# DATA SHOWN:
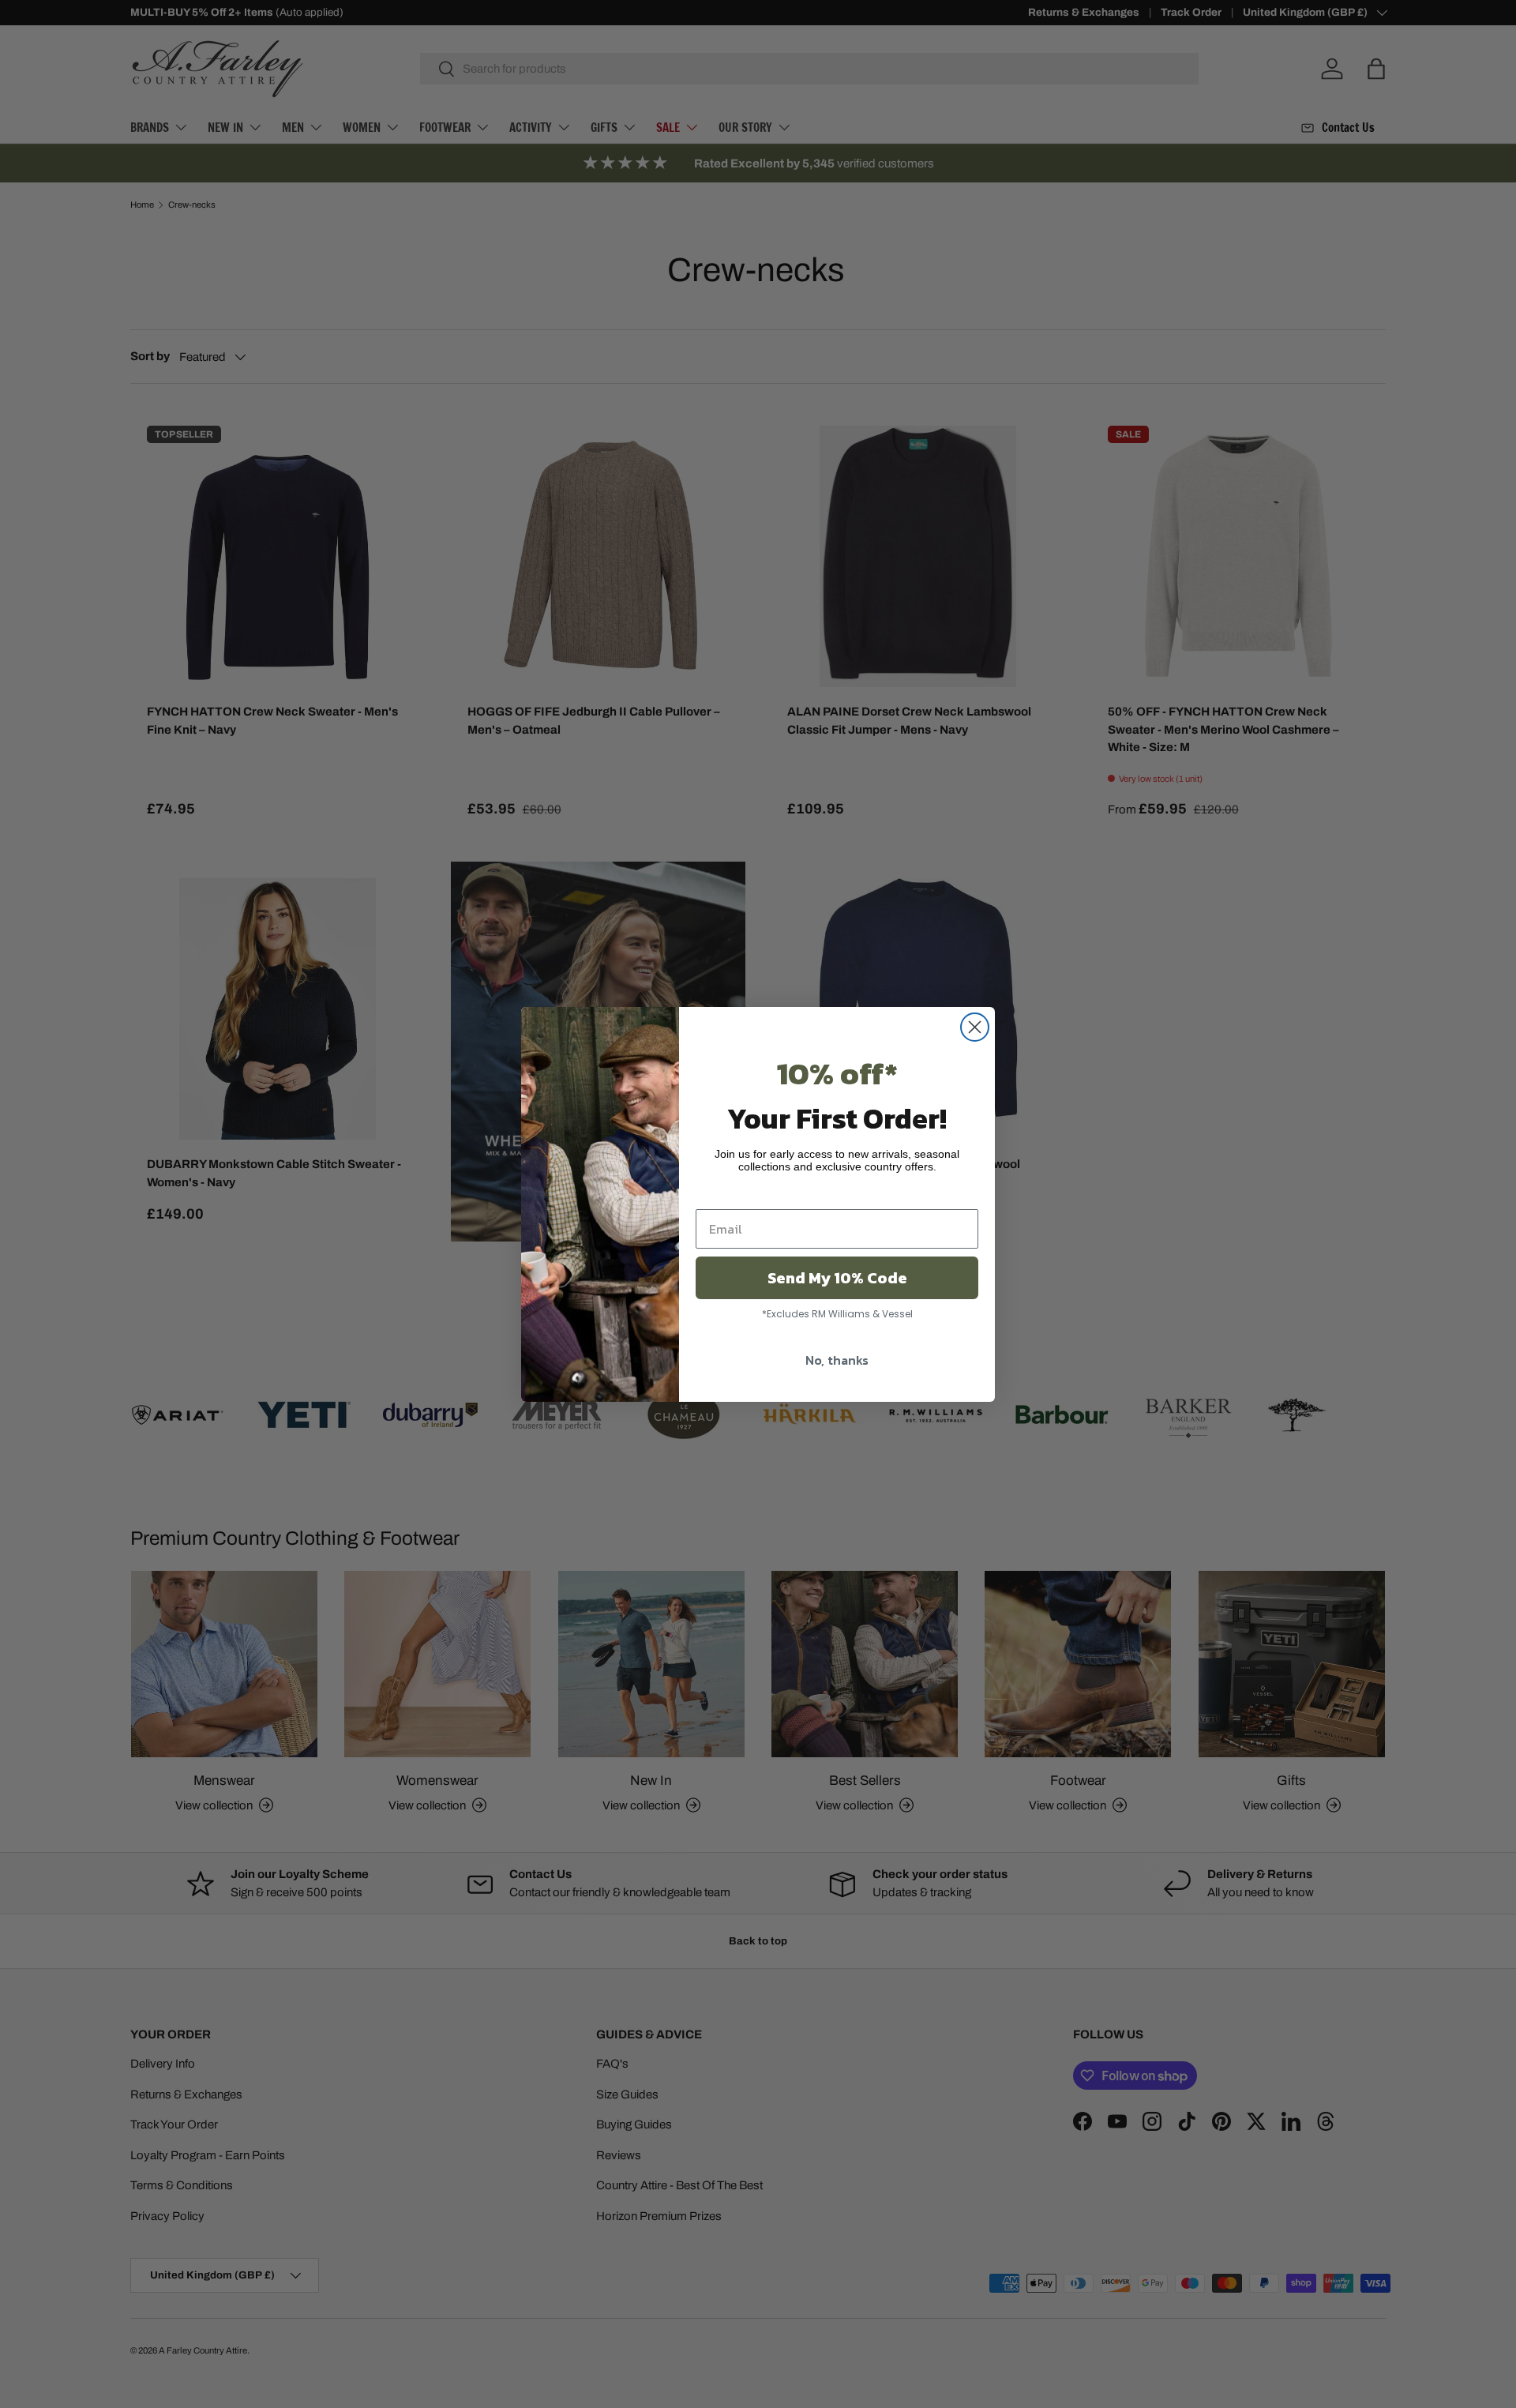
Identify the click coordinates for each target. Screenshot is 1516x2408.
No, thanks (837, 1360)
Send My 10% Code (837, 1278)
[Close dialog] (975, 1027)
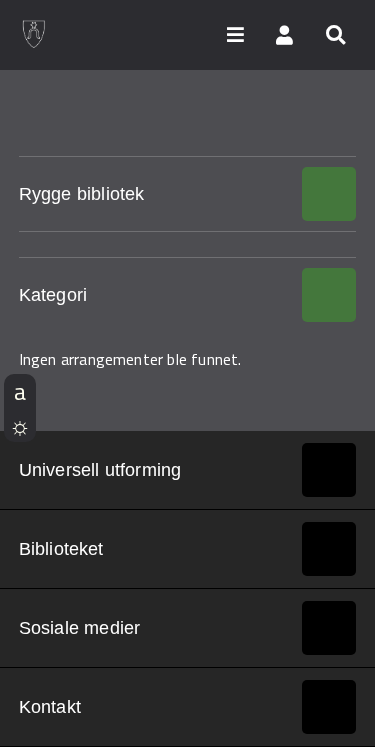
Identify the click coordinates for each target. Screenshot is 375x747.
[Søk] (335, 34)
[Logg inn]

# TO DO:
Without copying any picture, write out the entries exactly.

# TASK RESPONSE:
Identify the click coordinates for each target. Screenshot is 1516x2408.
No, thanks (837, 1360)
Send My 10% Code (837, 1278)
[Close dialog] (975, 1027)
Identify the click coordinates for each target. Screenshot is 375x747.
[Søk] (335, 34)
[Logg inn]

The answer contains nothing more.